According to a new study by Recurrent, there is no difference in range degradation over time on Tesla vehicles whose owners top up at fast DC chargers more than 90% of the time, and those who only do it every now and then. These are two far-out cases, of course, as most Tesla owners use a combination of the two, but Recurrent focused on the extremes precisely to determine if Superchargers have a real-life effect on the battery's remaining capacity.
They probed 12,500 Tesla vehicles and found out that there is "no statistically significant difference in range degradation between Teslas that fast charge more than 90% of the time and those that fast charge less than 10% of the time."
Recurrent has initial data that shows a similar conclusion for cars of other EV brands, but since Teslas are the most ubiquitous electric vehicles, they wanted to have a large enough representative sample. "In short, the robust thermal, voltage, and battery management systems that EV makers have invested in do protect their batteries from damage with routine fast charger use," they add.
There are, of course, extreme use scenarios which would definitely degrade the battery faster, such as Supercharging in overly hot or cold weather without preconditioning.
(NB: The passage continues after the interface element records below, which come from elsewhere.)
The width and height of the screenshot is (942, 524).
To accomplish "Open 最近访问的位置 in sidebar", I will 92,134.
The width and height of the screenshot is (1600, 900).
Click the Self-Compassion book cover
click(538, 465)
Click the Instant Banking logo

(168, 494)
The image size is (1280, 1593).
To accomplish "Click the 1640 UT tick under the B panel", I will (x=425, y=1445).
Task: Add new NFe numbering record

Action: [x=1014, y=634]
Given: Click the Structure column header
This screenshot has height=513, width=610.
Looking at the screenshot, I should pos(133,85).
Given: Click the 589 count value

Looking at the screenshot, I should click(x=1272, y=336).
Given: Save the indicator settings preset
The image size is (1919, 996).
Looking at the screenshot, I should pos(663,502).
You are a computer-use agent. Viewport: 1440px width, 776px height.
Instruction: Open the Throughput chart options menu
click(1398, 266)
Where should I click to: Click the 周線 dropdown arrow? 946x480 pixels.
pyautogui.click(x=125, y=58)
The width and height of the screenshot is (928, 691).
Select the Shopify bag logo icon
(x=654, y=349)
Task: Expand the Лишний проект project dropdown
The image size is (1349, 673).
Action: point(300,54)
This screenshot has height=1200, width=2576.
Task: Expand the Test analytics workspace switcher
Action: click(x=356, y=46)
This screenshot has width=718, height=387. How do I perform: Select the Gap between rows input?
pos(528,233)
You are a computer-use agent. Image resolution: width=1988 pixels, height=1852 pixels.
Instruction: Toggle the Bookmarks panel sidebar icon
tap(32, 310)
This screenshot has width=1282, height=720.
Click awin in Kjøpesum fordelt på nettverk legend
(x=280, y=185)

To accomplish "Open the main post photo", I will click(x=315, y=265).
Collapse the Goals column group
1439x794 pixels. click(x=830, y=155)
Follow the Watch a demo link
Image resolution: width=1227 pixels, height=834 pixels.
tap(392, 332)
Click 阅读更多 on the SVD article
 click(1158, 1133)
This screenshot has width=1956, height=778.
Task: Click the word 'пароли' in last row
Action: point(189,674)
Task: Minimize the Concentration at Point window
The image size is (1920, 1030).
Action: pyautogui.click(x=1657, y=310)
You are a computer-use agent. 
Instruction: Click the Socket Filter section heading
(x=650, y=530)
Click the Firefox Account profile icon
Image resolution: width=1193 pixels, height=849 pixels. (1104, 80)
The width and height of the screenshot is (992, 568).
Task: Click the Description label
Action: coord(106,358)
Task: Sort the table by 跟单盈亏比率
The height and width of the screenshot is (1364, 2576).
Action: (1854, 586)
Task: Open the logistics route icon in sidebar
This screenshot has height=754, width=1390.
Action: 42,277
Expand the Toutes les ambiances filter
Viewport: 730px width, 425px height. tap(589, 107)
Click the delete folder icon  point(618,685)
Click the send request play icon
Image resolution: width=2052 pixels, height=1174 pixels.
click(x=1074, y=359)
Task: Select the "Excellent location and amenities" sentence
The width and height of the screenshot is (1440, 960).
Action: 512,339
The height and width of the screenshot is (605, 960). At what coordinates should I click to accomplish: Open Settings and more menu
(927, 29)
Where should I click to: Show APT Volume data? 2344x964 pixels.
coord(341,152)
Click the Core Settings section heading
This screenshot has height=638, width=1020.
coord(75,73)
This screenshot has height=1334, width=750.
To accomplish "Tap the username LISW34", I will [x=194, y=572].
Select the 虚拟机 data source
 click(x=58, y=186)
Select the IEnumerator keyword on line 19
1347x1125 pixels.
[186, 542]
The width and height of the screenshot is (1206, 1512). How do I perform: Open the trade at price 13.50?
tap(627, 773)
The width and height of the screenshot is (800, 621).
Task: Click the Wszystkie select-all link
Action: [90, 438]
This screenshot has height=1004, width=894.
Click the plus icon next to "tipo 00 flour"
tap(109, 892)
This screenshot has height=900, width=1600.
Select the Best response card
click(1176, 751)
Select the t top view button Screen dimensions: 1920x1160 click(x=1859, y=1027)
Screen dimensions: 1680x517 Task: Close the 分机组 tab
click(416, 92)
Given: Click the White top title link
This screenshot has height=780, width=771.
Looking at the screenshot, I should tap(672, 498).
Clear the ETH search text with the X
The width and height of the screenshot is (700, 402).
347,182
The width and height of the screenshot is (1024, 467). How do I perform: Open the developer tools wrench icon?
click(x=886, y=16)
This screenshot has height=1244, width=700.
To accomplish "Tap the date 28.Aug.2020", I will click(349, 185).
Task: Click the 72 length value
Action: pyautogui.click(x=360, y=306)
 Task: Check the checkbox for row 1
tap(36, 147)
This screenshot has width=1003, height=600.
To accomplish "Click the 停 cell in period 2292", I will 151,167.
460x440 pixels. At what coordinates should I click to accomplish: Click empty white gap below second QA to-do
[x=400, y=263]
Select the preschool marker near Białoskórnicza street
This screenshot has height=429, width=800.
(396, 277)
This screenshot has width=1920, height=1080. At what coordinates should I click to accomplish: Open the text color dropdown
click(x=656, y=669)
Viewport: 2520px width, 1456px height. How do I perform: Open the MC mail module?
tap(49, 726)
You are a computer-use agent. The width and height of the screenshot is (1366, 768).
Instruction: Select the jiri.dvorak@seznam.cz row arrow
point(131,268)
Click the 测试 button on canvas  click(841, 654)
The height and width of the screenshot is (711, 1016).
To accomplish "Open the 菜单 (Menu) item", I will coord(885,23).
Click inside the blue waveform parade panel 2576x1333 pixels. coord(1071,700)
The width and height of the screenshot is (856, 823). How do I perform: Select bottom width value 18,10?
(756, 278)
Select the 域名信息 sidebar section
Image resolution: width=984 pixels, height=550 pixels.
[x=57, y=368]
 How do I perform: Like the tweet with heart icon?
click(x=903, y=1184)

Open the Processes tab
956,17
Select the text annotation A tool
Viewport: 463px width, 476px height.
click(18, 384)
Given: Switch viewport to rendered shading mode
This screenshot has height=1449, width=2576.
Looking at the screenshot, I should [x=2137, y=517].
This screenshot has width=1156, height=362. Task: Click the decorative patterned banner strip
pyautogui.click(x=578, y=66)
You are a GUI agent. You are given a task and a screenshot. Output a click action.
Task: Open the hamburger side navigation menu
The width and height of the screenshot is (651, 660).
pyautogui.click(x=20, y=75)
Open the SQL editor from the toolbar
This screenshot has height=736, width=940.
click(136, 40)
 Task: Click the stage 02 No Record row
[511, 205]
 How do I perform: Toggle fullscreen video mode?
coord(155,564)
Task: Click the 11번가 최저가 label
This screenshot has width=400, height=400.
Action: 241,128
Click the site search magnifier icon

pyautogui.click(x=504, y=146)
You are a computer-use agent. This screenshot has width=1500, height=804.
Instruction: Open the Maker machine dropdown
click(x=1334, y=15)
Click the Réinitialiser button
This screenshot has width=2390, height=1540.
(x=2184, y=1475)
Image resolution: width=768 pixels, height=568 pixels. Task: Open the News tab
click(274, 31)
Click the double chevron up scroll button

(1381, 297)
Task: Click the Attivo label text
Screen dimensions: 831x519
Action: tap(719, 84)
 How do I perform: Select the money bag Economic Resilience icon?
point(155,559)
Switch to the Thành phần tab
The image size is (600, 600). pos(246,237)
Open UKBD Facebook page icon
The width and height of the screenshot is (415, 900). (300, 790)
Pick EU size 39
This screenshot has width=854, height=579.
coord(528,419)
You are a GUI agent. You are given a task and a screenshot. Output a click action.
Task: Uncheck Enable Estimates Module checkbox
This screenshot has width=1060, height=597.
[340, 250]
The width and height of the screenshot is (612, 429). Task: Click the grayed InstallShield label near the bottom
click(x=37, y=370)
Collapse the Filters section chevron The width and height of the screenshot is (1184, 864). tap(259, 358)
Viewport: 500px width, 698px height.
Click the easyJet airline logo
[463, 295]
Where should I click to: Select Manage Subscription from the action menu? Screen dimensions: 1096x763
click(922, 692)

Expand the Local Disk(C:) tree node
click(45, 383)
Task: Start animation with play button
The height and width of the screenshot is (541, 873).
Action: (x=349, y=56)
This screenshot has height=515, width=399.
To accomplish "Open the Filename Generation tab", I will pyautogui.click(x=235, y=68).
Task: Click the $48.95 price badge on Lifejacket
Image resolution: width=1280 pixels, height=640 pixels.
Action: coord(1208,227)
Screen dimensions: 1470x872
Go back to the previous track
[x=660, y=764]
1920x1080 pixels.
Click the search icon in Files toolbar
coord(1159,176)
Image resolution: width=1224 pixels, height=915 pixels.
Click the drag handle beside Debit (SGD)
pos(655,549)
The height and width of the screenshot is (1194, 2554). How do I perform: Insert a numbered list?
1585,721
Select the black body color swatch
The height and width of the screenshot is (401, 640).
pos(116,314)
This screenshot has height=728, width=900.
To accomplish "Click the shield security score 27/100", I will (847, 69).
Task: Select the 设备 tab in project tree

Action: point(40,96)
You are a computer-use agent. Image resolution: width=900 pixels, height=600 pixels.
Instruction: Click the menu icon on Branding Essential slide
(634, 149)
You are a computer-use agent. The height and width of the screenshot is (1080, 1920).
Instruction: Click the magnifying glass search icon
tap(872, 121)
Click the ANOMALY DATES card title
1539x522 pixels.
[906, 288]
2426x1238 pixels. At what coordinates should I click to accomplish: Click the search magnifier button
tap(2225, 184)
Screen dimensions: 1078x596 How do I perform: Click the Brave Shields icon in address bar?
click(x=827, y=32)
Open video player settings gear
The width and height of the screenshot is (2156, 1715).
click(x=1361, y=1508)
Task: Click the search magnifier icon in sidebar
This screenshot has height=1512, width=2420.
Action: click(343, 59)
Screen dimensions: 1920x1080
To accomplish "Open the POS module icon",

The Tesla vehicles should be preconditioning the battery when a Supercharger station is set as a destination, though, or just driving there warms it up in cold weather, so these extremes are usually covered in terms of battery degradation over time as well.
Tesla itself has enough statistics and long-term observations of its electric vehicles now to confidently state in its latest Impact Report that it takes 200,000 miles for its cars' battery to degrade 12% on average, which jibes with the findings of the current study as well, and bodes well for current EV batteries' longevity in general.